Task data
↓↓↓

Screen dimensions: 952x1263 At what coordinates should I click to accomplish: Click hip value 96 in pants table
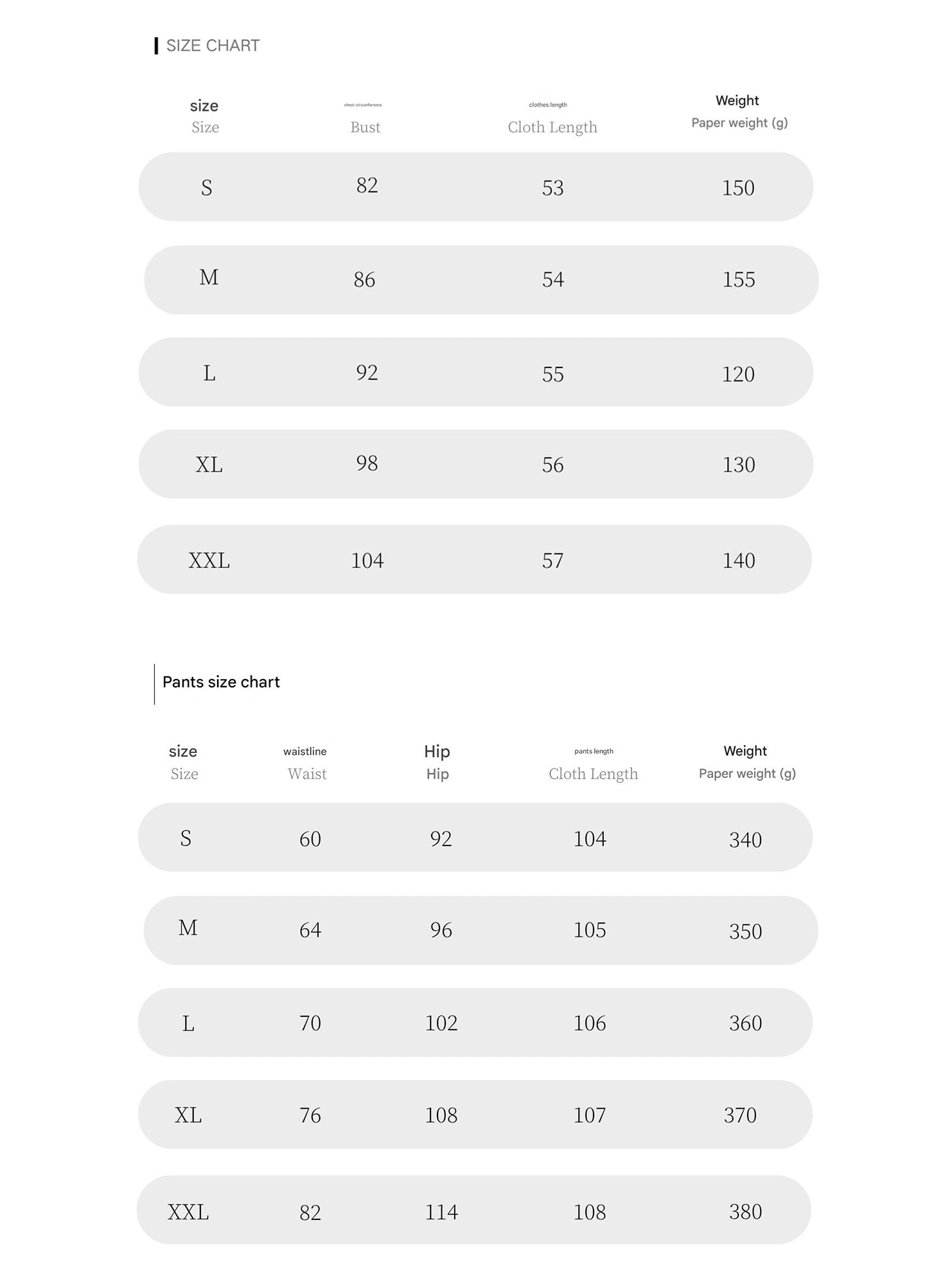[x=441, y=930]
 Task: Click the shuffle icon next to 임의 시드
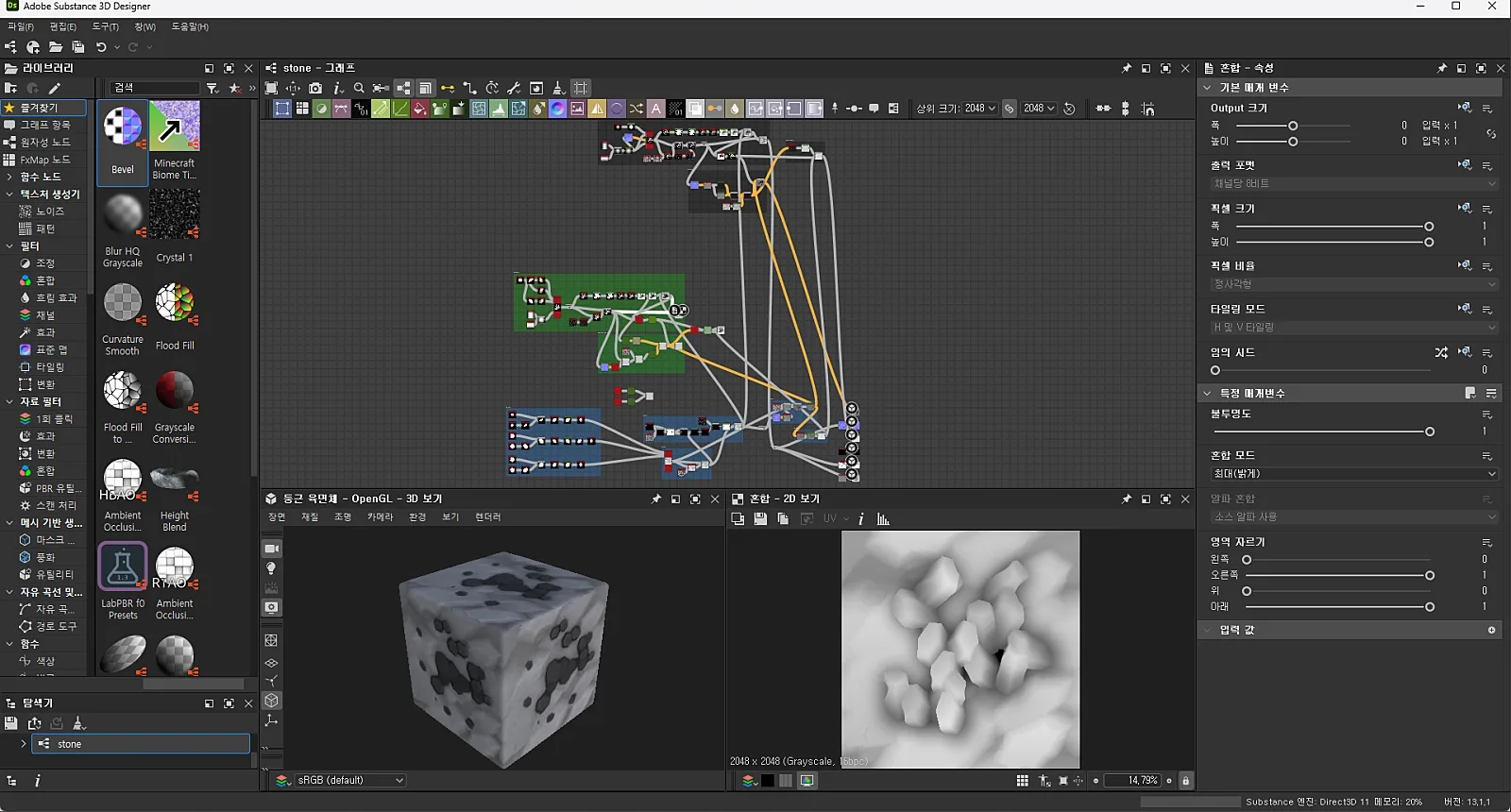pos(1441,352)
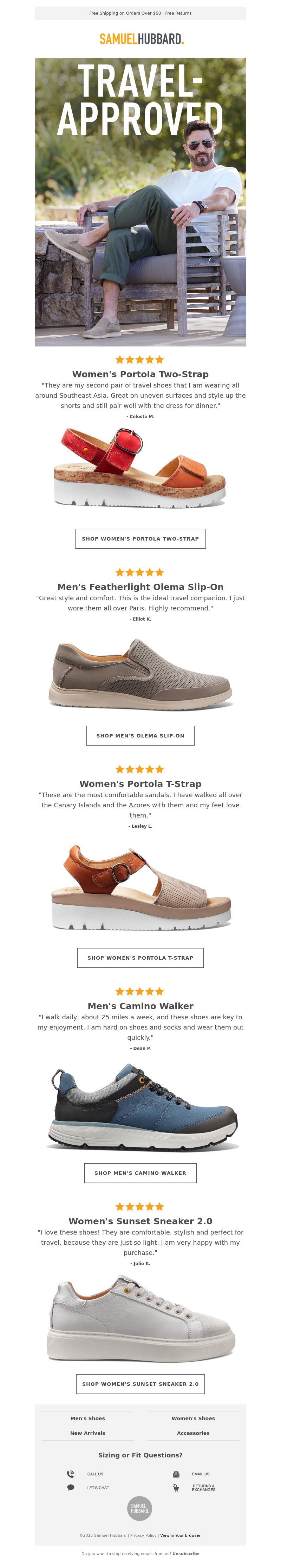Open the Men's Shoes footer link
281x1568 pixels.
pos(88,1418)
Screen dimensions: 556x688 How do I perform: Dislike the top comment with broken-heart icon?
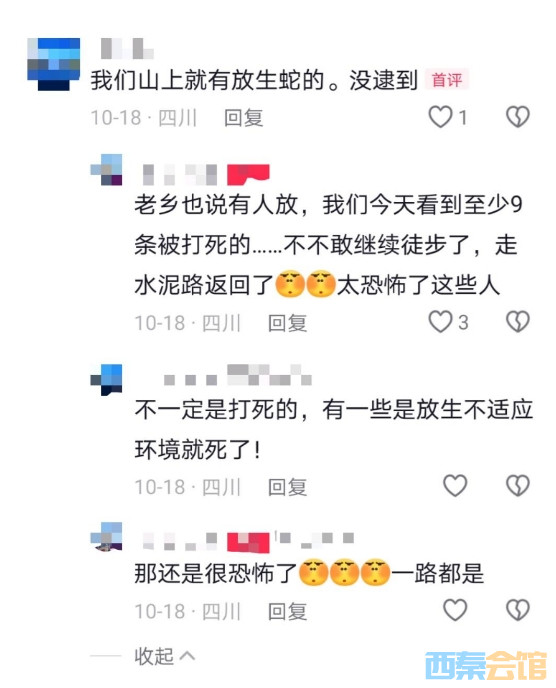[x=518, y=117]
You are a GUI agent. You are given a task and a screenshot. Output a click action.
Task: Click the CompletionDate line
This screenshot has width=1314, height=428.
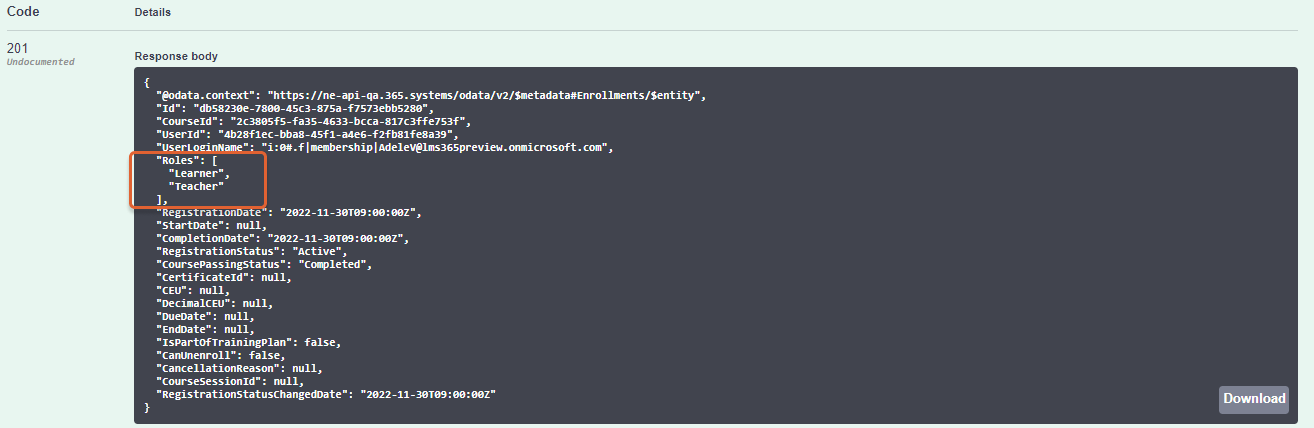[x=283, y=238]
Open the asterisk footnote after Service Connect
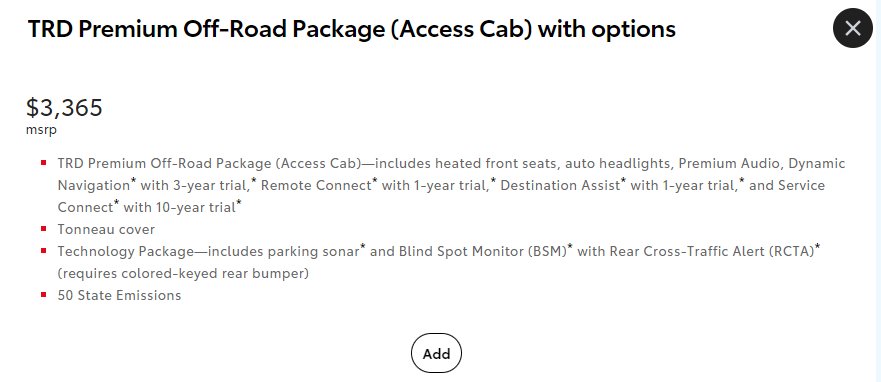The image size is (881, 382). click(x=116, y=203)
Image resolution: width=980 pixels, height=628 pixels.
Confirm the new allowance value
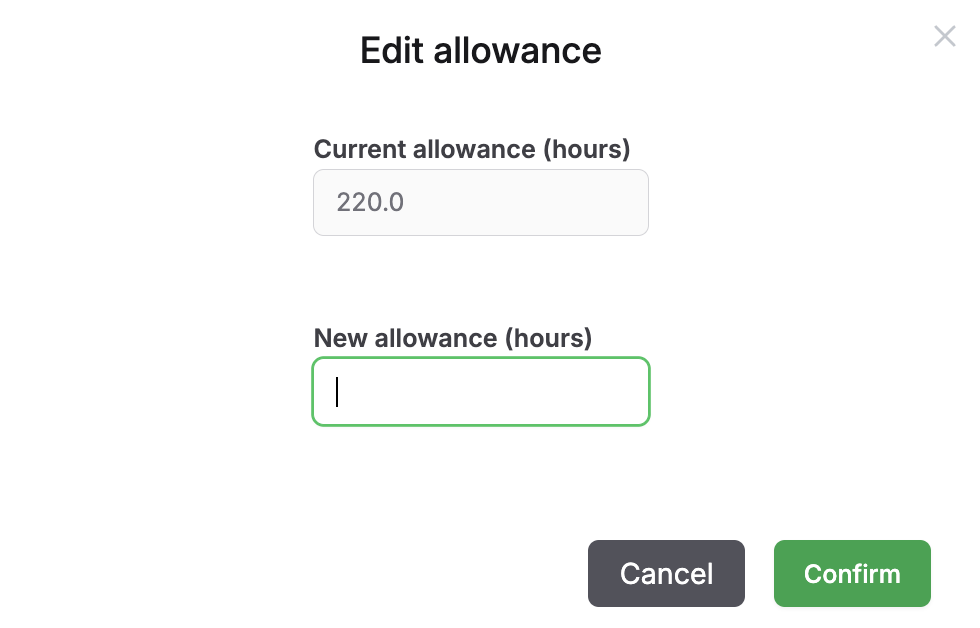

↑↑↑

Task
Give back exactly the lines from the one with "Task: Click the CompletionDate line" through the end of the records above, inclusive, and omit any pictures.

Exercise response
Task: Click the CompletionDate line
This screenshot has width=1314, height=428.
[x=283, y=238]
Open the asterisk footnote after Service Connect
The image size is (881, 382). click(x=116, y=203)
Image resolution: width=980 pixels, height=628 pixels.
Confirm the new allowance value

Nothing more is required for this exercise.